Carex juniperorum, the juniper sedge, is a perennial flowering plant native to North America, first described by botanist William J. Crins in 1993. C. juniperorum is in the Cyperaceae (sedge) family, and is closely related to C. jamesii and C. willdenowii. It is commonly called juniper sedge as it is often seen growing in areas with red cedar (Juniperus virginiana), though the presence of cedar is not necessarily a requirement for it to grow.

==Distribution==
Juniper sedge is globally rare. It only occurs in sections of Ohio, Kentucky, and Virginia in the United States. In Canada, it is found in the province of Ontario.
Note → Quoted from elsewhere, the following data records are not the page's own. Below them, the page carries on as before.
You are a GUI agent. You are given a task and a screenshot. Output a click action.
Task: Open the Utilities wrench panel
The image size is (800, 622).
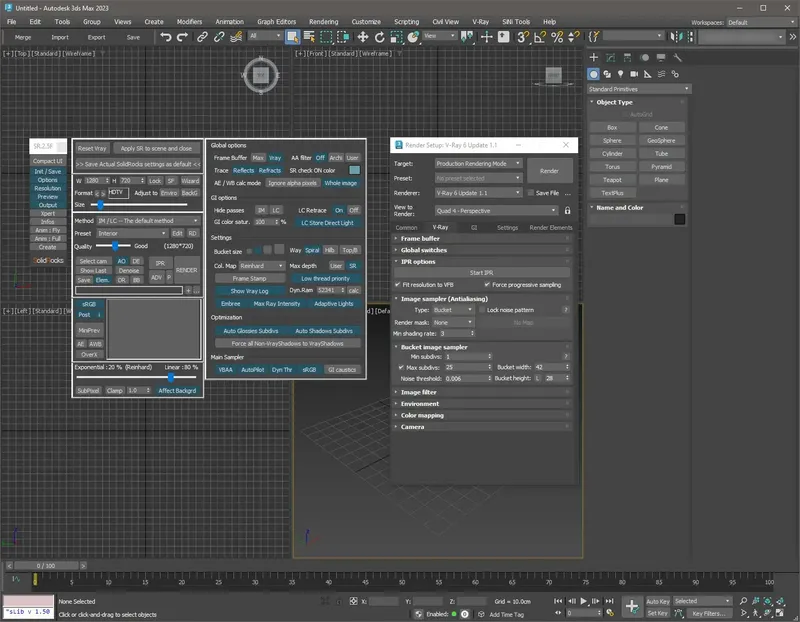tap(678, 58)
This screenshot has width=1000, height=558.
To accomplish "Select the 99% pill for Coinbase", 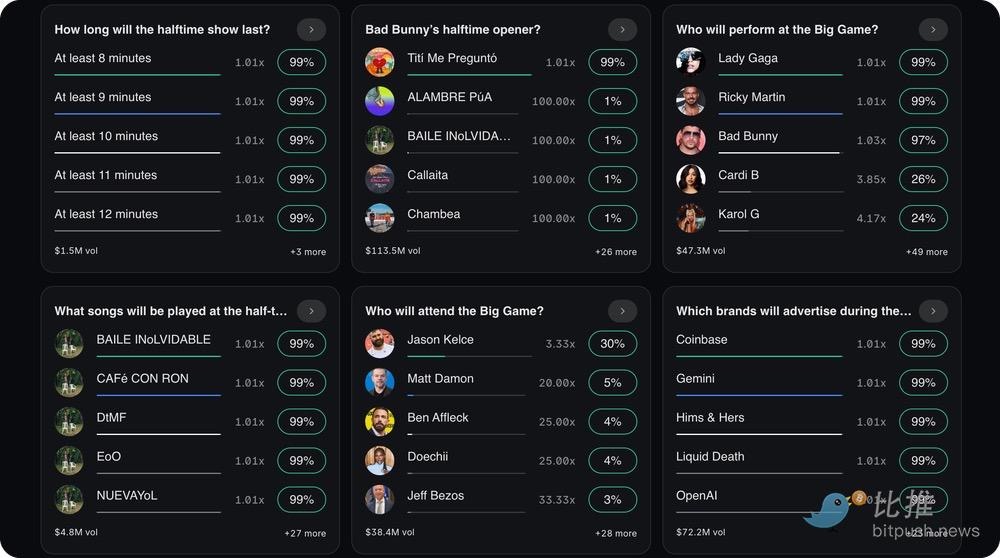I will [x=923, y=344].
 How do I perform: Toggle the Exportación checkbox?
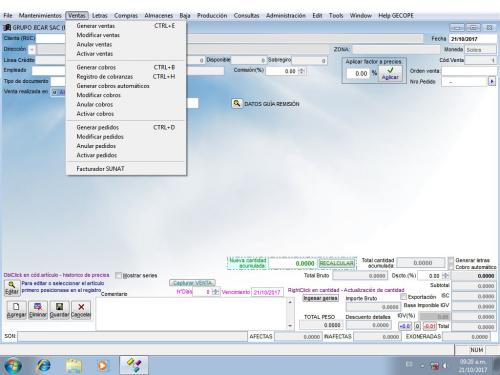403,296
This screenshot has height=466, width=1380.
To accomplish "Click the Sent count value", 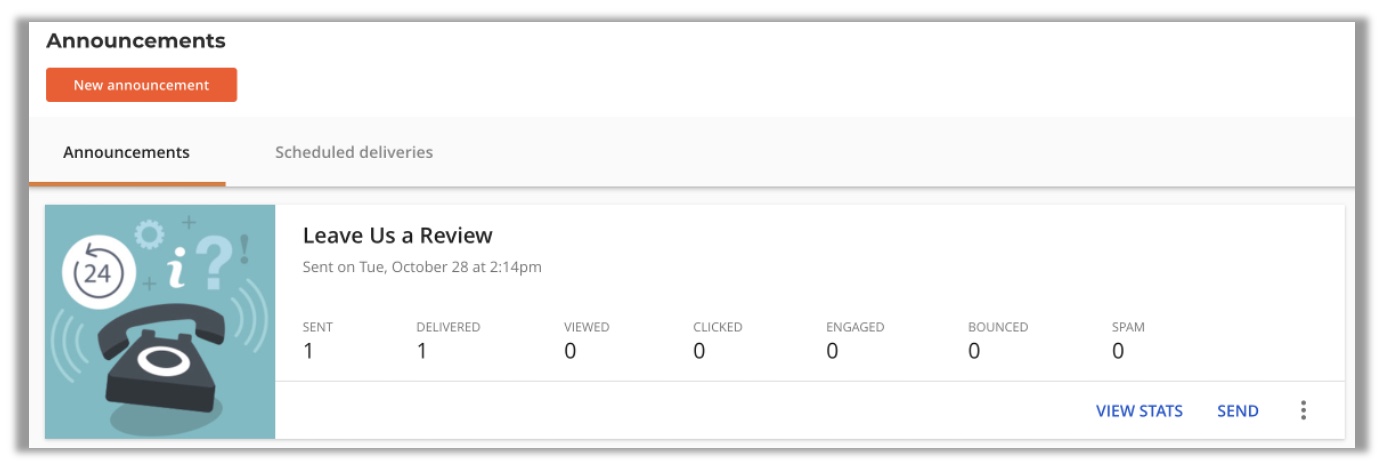I will click(x=308, y=351).
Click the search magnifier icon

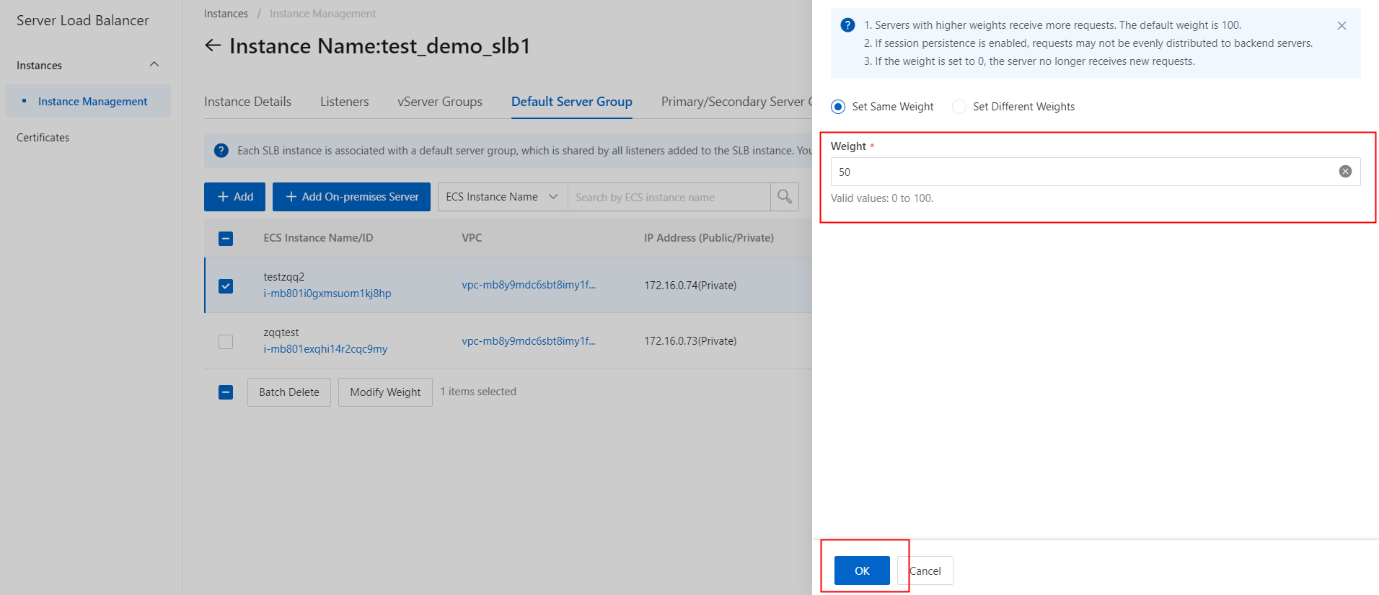[785, 196]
==Description and habitat==
Juniper sedge prefers dry, open, calcareous soils that are periodically disturbed to maintain canopy cover. The plant grows forming a clump, with grass-like leaves up to 30cm long with a reddish-brown basal sheath. Flowers occur in early may on a small basal spike. Small (1.5-2mm) ellipsoid perigynia form in late May lasting until late June.

==Risks==
Cyperus juniperorum faces habitat risk from fire suppression, invasive plant succession, development and habitat fragmentation. the sedge requires open habitat to grow and through fire suppression, land use changes, and increased invasive plant presence such as Ailanthus altissima have threatened existing populations. To ensure the survival of the species proper land management techniques must be implemented to keep existing habitat clear of secondary growth that may outcompete juniper sedge.